Dai primi anni in kart (a 14 anni ricevette il primo kart in regalo dal papà) al cursus honorum nelle formula minori e l’approdo in Formula 1, nel 1991, con la Jordan. Nel Circus è rimasto fino al 1994, guidando anche per la Lotus. I risultati però non sono stati quelli attesi e Zanardi si è trasferito negli Stati Uniti, dedicandosi alla Formula Cart. Tra il '96 ed il '98 le sue stagioni migliori. Nel 1999 la chiamata da Frank Williams, ma il pilota bolognese chiuderà la carriera con 44 gran premi e un punto raccolto.
Il 15 settembre 2001, durante una gara del campionato Champ Car al Lausitzring, in Germania, un terribile schianto: Zanardi ha perso improvvisamente il controllo della vettura, centrata dal pilota Alex Tagliani. Nell'incidente ha perso entrambi gli arti inferiori, che gli sono stati amputati. Ha rischiato di morire dissanguato, ma non ha perso mai conoscenza. In qualche modo è arrivato vivo in ospedale, a Berlino.
Sono seguiti mesi di sofferenza, operazioni, un lento recupero, il riscatto, il ritorno. Zanardi è sopravvissuto dopo 16 interventi chirurgici e 7 arresti cardiaci. Non solo: è voluto tornare a gareggiare. Da qui la scoperta della passione per il paraciclismo, disciplina che lo porta a vincere quattro ori alle Paralimpiadi tra Londra 2012 e Rio 2016, oltre a otto mondiali su strada.
In mezzo diversi libri autobiografici e divulgativi, e la fortunata conduzione televisiva di Sfide, su Rai 3.
Il 19 giugno 2020, durante una staffetta di beneficenza in handbike, Zanardi è rimasto coinvolto in un incidente sulla Statale 146 a Pienza, in Toscana: ha perso il controllo della handbike e si è scontrato con un camion che arrivava dalla corsia opposta.
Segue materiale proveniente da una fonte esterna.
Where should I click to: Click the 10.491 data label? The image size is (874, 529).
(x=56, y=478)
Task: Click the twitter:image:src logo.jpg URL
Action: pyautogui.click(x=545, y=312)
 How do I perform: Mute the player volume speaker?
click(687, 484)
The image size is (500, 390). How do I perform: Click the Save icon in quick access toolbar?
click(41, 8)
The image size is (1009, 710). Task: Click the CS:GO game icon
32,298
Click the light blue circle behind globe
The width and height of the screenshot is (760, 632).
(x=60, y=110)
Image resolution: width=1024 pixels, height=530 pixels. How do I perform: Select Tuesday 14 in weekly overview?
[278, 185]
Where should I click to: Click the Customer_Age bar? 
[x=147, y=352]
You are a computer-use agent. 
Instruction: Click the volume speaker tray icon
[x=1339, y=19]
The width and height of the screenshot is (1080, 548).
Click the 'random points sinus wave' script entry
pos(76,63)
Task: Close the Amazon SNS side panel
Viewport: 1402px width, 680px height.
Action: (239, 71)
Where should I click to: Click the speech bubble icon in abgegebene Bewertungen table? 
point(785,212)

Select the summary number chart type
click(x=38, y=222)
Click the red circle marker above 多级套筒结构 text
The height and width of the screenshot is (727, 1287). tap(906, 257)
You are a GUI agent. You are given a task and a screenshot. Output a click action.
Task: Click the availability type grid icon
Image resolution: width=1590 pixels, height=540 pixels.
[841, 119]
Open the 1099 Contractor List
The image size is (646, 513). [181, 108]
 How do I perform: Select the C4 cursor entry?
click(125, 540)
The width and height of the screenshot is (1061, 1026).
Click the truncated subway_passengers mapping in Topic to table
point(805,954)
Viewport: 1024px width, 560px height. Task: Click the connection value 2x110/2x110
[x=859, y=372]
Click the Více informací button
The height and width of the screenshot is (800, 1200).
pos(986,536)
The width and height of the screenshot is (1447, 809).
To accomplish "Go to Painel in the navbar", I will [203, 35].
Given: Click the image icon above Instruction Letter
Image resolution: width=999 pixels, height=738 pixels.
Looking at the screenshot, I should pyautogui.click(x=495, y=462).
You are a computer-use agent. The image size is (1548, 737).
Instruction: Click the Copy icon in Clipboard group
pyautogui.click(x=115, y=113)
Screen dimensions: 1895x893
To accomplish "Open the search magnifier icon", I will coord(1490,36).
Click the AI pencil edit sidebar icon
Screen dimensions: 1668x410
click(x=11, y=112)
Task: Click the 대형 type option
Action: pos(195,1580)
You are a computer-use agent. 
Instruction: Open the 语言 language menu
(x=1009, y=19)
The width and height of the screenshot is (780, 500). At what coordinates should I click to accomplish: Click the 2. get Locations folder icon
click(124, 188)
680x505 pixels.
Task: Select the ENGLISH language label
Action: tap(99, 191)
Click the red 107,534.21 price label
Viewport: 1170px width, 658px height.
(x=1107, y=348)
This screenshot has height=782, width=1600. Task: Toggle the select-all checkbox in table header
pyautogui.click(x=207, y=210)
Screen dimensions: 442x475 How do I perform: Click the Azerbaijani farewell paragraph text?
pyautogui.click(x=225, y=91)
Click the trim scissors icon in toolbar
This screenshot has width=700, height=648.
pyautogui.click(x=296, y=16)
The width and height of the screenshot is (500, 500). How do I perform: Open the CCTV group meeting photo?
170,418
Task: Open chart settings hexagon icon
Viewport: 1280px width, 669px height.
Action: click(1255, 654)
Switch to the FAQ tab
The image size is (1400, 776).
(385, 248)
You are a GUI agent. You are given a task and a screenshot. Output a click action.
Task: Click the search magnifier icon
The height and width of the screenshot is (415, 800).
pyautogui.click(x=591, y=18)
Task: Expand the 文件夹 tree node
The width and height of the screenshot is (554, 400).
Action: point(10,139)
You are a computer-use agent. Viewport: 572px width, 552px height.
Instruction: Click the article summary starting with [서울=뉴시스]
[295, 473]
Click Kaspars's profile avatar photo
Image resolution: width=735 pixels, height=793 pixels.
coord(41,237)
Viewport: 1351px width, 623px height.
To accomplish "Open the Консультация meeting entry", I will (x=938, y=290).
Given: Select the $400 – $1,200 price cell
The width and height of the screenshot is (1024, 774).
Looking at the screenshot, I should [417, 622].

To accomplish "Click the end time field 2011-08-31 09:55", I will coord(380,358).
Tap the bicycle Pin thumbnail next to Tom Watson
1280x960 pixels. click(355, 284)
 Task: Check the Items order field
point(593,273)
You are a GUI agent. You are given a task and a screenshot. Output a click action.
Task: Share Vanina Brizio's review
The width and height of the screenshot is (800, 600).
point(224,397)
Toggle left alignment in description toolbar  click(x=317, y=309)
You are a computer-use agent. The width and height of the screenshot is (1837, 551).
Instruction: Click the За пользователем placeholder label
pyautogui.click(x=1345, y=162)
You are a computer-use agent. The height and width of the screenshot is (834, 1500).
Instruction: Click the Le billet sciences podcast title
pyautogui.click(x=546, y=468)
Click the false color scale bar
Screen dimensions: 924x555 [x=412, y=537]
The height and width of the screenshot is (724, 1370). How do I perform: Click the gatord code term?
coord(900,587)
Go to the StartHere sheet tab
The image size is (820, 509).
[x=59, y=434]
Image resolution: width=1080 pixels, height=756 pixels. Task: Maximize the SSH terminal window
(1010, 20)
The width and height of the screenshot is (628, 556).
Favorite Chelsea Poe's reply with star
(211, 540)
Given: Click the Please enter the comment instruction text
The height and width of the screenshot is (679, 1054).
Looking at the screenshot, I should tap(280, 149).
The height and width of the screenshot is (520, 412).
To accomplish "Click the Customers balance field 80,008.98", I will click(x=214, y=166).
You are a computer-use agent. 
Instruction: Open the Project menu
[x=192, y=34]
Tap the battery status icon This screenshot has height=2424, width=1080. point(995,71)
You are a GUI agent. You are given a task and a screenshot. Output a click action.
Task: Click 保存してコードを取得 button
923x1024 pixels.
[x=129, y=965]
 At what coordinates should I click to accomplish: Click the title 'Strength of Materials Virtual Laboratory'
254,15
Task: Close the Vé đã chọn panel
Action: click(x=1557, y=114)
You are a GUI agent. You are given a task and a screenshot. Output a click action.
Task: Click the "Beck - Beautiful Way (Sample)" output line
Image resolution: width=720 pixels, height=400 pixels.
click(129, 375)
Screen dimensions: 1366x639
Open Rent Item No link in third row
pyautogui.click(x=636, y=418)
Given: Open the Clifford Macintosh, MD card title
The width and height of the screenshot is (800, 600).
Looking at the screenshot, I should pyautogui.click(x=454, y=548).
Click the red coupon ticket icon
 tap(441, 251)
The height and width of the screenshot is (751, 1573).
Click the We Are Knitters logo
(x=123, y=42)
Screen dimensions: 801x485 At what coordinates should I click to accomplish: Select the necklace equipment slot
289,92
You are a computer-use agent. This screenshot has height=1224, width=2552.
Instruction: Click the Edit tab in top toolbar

L'impatto è stato devastante, ma Alex è sopravvissuto, nonostante le condizioni disperate.
Dopo quell’incidente, a cui sono seguiti nuovi interventi chirurgici, è rimasto in coma per un mese, passando da un centro specializzato di Lecco alla terapia intensiva dell'Ospedale San Raffaele di Milano. È in questa fase che Zanardi è rinato per una seconda volta: il trasferimento a Padova, dove a gennaio 2021 ha ripreso conoscenza, con accanto la famiglia, la moglie Daniela Manni e il figlio Niccolò, che non lo ha mai lasciato solo.